Kalo Nero or Kalonero ( meaning "good water") is a village and a community of the Trifylia municipality, Messenia, southern Greece. The population of the entire community is 686 (2011 census), the main village alone 543, the remaining 143 living in the smaller settlements Ano Kalo Nero, Kakavas, Stasi Sidirokastro (Sidirokastro station, a railway halt), Marmaro and Vounaki.

Geography
Kalo Nero is situated on the Gulf of Kyparissia, a bay of the Ionian Sea. It is 6 km northeast of Kyparissia, 21 km south of Zacharo and 47 km northwest of Kalamata. The Greek National Road 9 (Patras - Pyrgos - Pylos), and the main road to Kalamata pass through the town. Kalo Nero is a railway junction where the line from Patras and Pyrgos in the north branches to the terminus station of Kyparissia to the south and towards Kalamata via Zevgolatio in the east.
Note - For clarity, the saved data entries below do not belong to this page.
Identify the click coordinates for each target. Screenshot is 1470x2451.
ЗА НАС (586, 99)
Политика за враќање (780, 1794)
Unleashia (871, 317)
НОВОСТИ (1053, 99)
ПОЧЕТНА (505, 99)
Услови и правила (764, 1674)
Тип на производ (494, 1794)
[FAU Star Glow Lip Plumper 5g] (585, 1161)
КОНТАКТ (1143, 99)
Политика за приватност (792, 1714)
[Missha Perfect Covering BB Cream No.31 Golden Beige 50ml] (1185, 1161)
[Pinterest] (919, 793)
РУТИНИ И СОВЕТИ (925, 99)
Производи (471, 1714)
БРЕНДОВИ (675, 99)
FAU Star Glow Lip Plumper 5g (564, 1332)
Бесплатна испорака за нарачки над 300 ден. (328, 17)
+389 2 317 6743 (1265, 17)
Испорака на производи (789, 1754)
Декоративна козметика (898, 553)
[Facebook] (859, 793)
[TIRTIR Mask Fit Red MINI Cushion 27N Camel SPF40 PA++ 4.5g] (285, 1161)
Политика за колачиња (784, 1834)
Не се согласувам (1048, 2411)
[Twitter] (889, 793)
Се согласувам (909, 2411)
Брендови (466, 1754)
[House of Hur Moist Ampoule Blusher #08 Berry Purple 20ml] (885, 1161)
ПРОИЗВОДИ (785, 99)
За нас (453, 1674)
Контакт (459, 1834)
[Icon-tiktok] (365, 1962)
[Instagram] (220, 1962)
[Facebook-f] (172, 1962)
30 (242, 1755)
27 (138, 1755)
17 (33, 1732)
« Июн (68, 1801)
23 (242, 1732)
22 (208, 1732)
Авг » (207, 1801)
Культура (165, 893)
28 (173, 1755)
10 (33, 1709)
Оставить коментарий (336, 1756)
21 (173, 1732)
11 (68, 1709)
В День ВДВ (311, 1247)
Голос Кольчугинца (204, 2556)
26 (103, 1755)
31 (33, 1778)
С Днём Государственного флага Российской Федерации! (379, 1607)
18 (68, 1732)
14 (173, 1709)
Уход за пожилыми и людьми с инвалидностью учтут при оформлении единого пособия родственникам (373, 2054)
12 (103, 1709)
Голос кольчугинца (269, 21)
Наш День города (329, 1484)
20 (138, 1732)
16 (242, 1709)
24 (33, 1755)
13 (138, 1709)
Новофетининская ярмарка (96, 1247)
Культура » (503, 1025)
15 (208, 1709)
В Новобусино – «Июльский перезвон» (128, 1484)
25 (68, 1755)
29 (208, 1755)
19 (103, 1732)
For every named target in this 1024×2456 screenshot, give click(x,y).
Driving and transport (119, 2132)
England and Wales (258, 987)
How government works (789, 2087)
Kalo Nero has a relatively large railway yard, located alongside the central square of the village, with the station building at the southern end of the square. Kalo Nero used to have several daily passenger train services but during recent years these have been reduced until 21-Jan-2011 the last remaining services were closed down.

Tourism and the environment
Kalo Nero has a 20 kilometre sandy beach which attracts a moderate amount bathers in the summer months, both Greeks and foreign tourists. On the seafront there are a number hotels, tavernas and bars. Loggerhead sea turtles, Caretta caretta, nest every summer on the beach from many centuries ago, from May to July - with the nests hatching between July and October. Kalo Nero is famous for its marvelous, unique sunsets in the Kyparissian Bay. Nearby are the Mycenian Tombs in Peristeria and the Neda River Waterfalls with Stomio, the entrance to Hades , the underworld, according to Greek Mythology.